### Data excerpts

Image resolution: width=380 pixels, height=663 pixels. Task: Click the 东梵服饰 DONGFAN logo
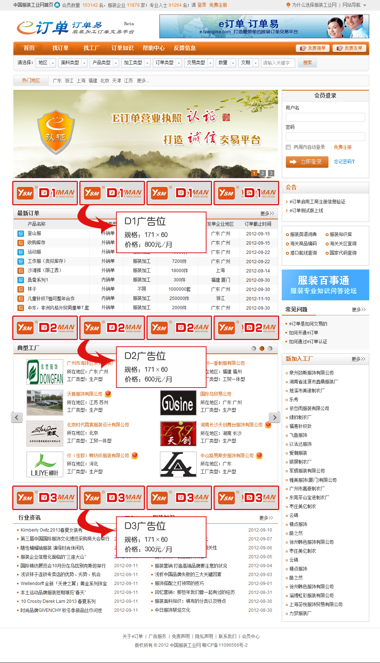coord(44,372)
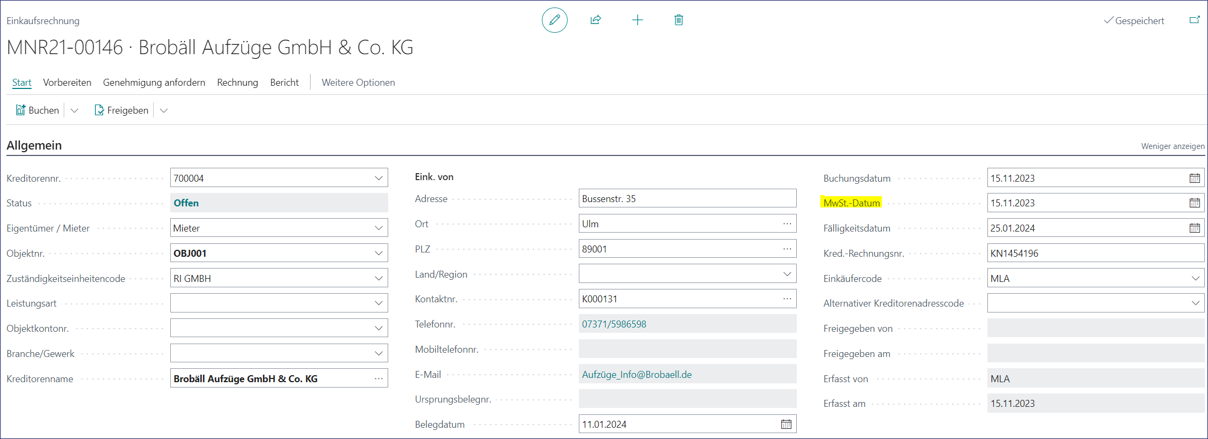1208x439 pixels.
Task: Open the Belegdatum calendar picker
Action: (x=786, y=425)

---

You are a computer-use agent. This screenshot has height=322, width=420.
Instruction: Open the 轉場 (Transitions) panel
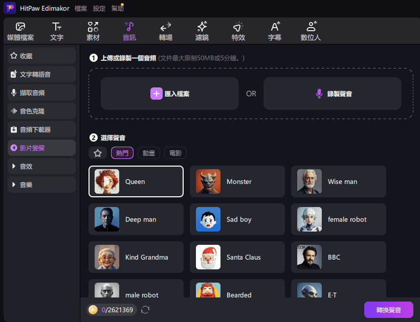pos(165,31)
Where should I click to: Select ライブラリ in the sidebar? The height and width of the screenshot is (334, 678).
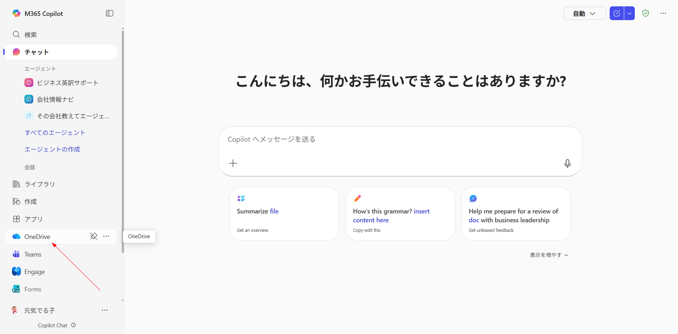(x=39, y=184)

...

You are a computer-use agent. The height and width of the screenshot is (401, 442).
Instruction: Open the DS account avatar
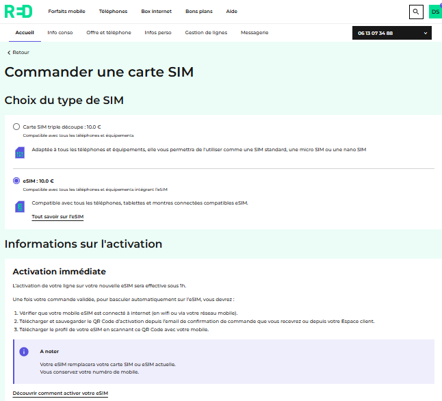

### The problem
Pull each line that includes the word "agent" out of the material above.

### Response to the task
You are a computer-use agent. This screenshot has height=322, width=420.
You are a computer-use agent. The height and width of the screenshot is (401, 442).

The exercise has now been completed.